Gli studiosi hanno disattivato FGF20 rimuovendo una proteina fondamentale per lo sviluppo nel grembo materno. “Questa è la prima volta che viene confermato che le cellule ciliate interne ed esterne sono in grado di svilupparsi in modo indipendente le une dalle altre“, dice il primo autore Sung-Ho. “Ciò è importante perché la maggior parte casi di sordità legati alla vecchiaia è dovuta dovuta proprio alla perdita delle cellule ciliate esterne“, conclude l’autore.
I ricercatori ipotizzano che FGF20, che si trova anche negli esseri umani, potrebbe essere dunque fondamentale per trovare un modo di far crescere nuove cellule ciliate per contrastare la sordità negli anziani. “Gli uccelli e, di fatto, tutti gli altri vertebrati, tranne i mammiferi, hanno la capacità di rigenerare le cellule ciliate – conclude il co-autore Mark E. Warchol, professore di otorinolaringoiatria – e capire come i mammiferi siano diversi dal resto degli animali è un argomento di grande interesse“. Il passo successivo, quindi, sarà, prima di tutto, accertare se anche la sordità dell’uomo è associata a mutazioni dello stesso gene. Passare successivamente alla scoperta di una soluzione per la sordità congenita potrebbe non essere così difficile.
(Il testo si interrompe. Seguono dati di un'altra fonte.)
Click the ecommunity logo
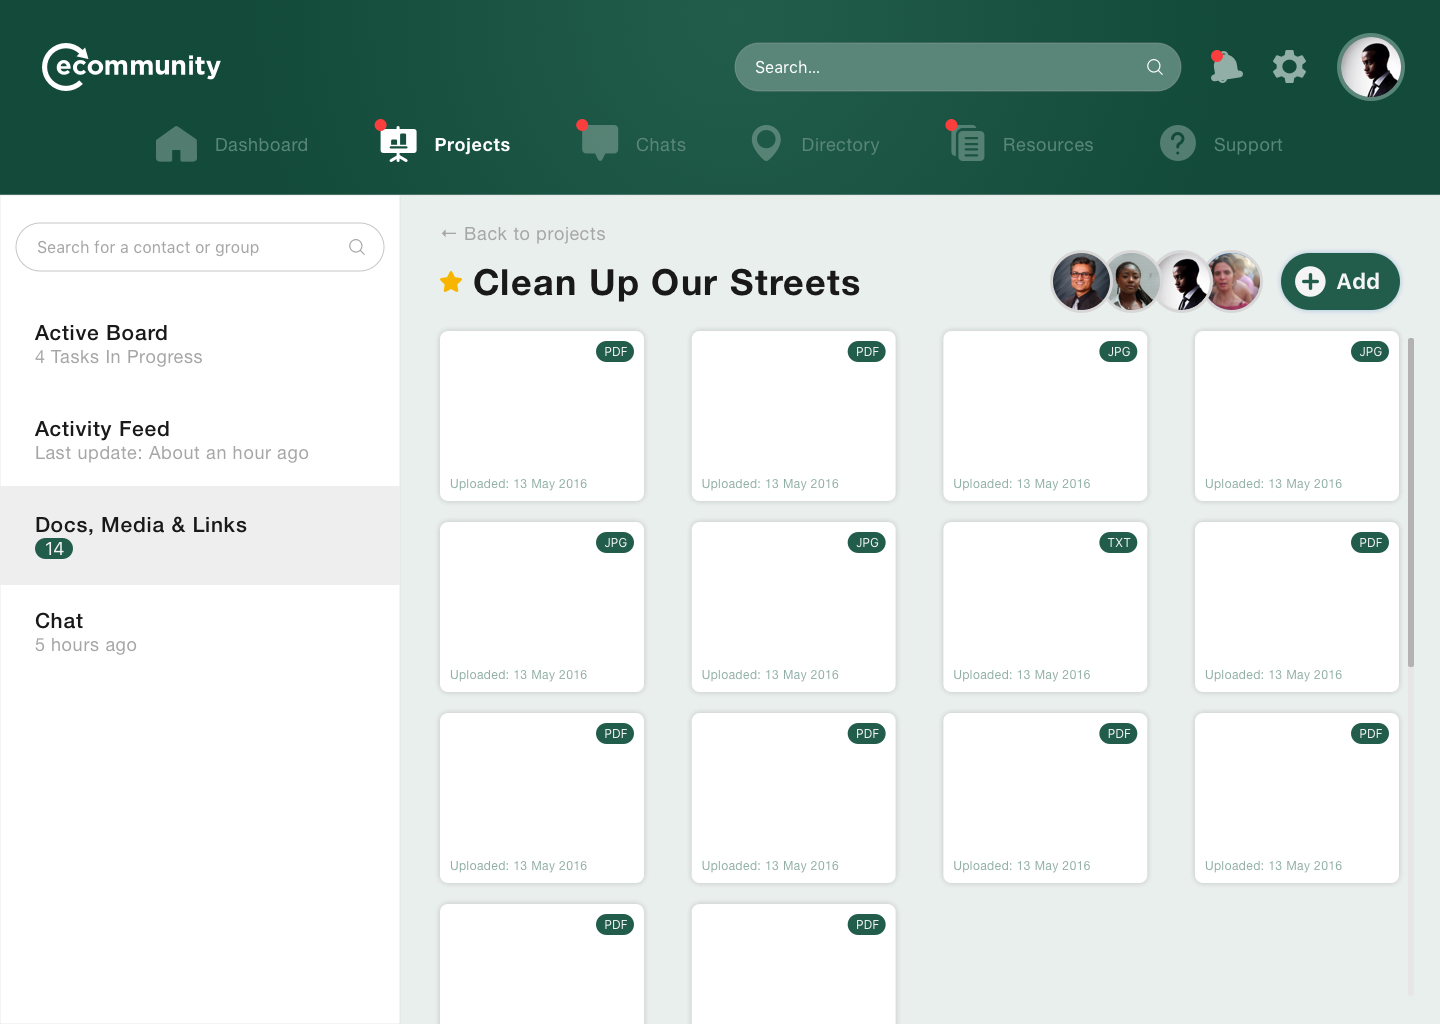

Perché nell’uomo questo gene si trova in una porzione del genoma associata, in alcune famiglie, proprio alla sordità congenita, nella regione genetica conosciuta come Dfnb71. “FGF20 è proprio al centro di questa regione – spiega Ornitz. Basandoci su questo assunto – prosegue – prevediamo che queste famiglie abbiano una mutazione nel gene FGF20. Non è stata ancora trovata, ma un gruppo presso il Baylor College of Medicine si sta occupando del sequenziamento di questa regione del genoma per cercarla“.